- Task requirements: Starting at the line that contains "Part of the network (317, 2220)" and ending at the final line of the entries below, write out each line exactly as it appears, but omit the pictures.

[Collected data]
* * * * *

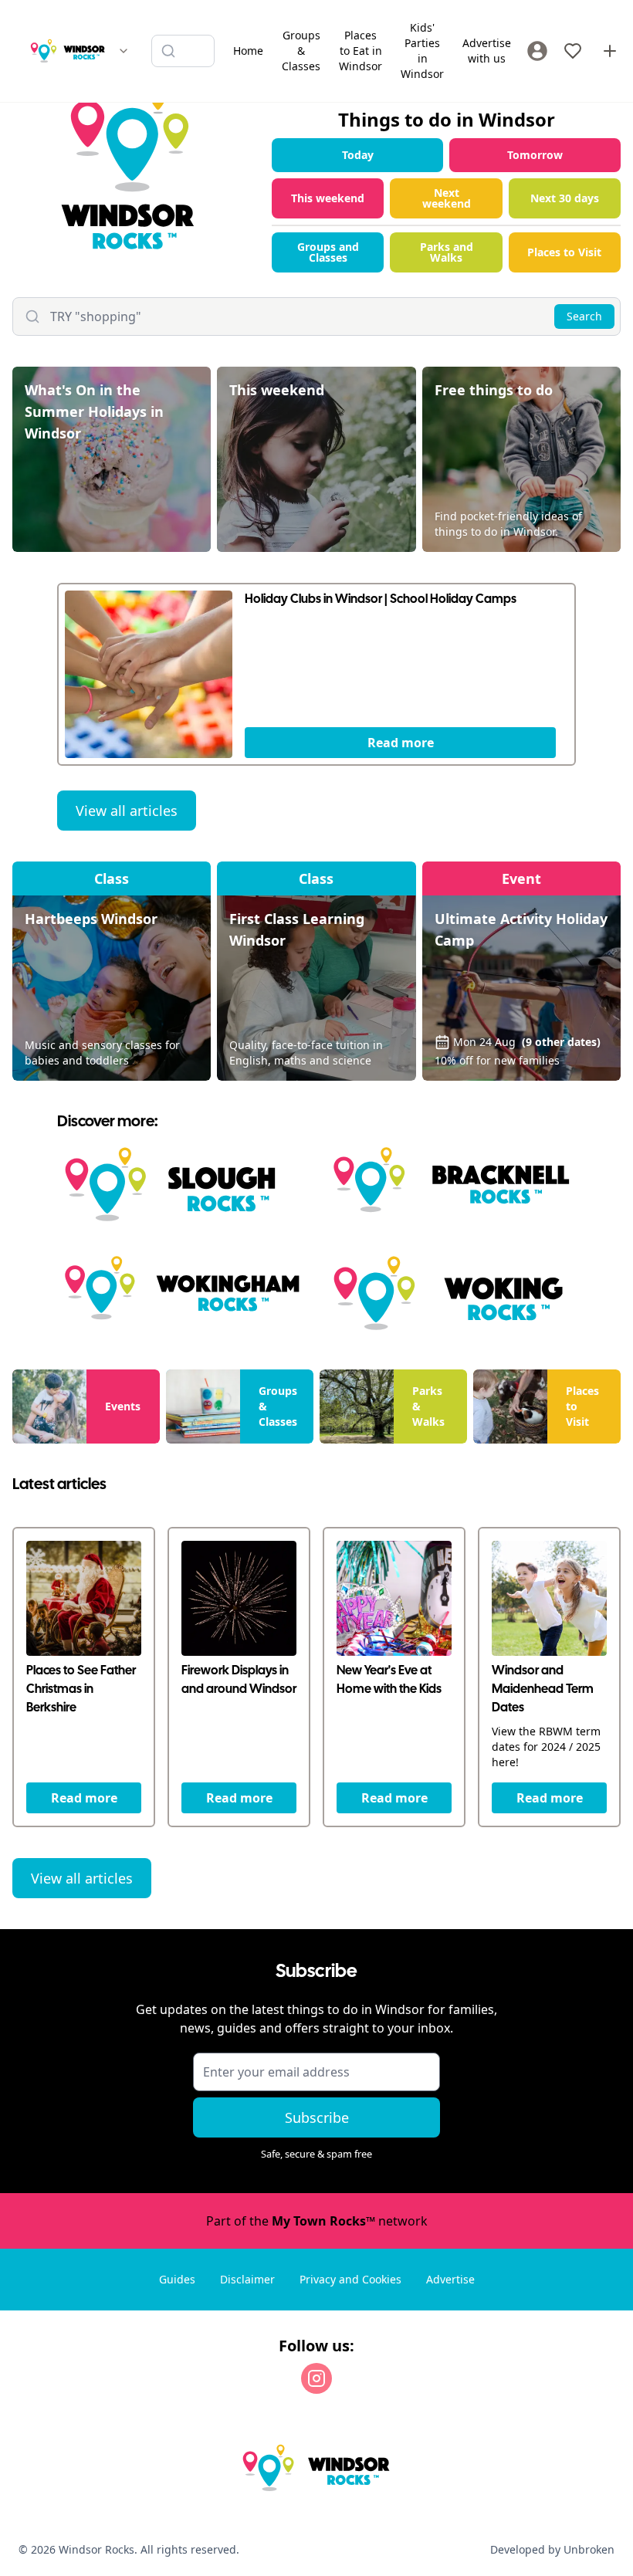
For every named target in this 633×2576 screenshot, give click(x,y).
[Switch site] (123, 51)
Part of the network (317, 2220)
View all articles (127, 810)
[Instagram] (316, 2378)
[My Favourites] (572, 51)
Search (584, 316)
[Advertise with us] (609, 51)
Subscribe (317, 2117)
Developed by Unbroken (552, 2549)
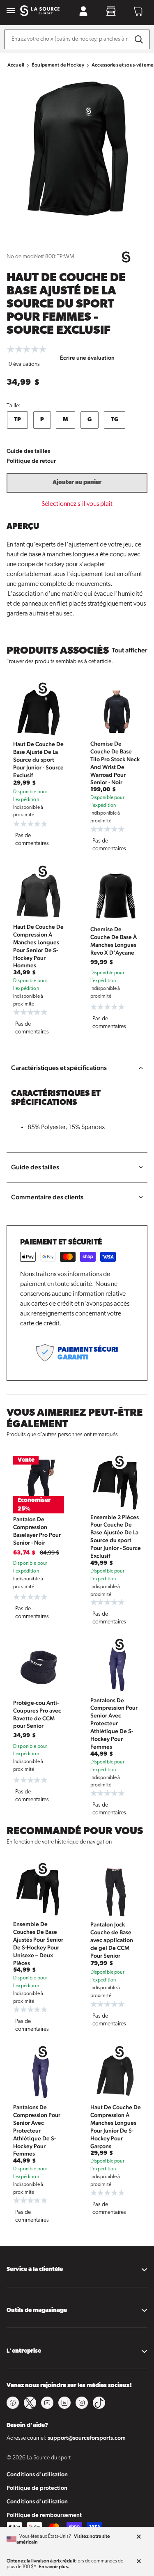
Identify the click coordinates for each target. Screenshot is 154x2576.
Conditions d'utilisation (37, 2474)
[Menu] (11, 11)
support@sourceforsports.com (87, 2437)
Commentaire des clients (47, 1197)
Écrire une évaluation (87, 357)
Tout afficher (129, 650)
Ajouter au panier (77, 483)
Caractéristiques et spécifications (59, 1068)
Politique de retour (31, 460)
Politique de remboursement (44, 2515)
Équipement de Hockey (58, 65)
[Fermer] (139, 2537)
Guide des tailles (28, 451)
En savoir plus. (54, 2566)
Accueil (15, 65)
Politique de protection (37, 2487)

* * * * *

- Exercise output:
Part of the network (317, 2220)
View all articles (127, 810)
[Instagram] (316, 2378)
[My Favourites] (572, 51)
Search (584, 316)
[Advertise with us] (609, 51)
Subscribe (317, 2117)
Developed by Unbroken (552, 2549)
Identify the click coordinates for each target. Screenshot is 154x2576.
Conditions d'utilisation (37, 2474)
[Menu] (11, 11)
support@sourceforsports.com (87, 2437)
Commentaire des clients (47, 1197)
Écrire une évaluation (87, 357)
Tout afficher (129, 650)
Ajouter au panier (77, 483)
Caractéristiques et spécifications (59, 1068)
Politique de retour (31, 460)
Politique de remboursement (44, 2515)
Équipement de Hockey (58, 65)
[Fermer] (139, 2537)
Guide des tailles (28, 451)
En savoir plus. (54, 2566)
Accueil (15, 65)
Politique de protection (37, 2487)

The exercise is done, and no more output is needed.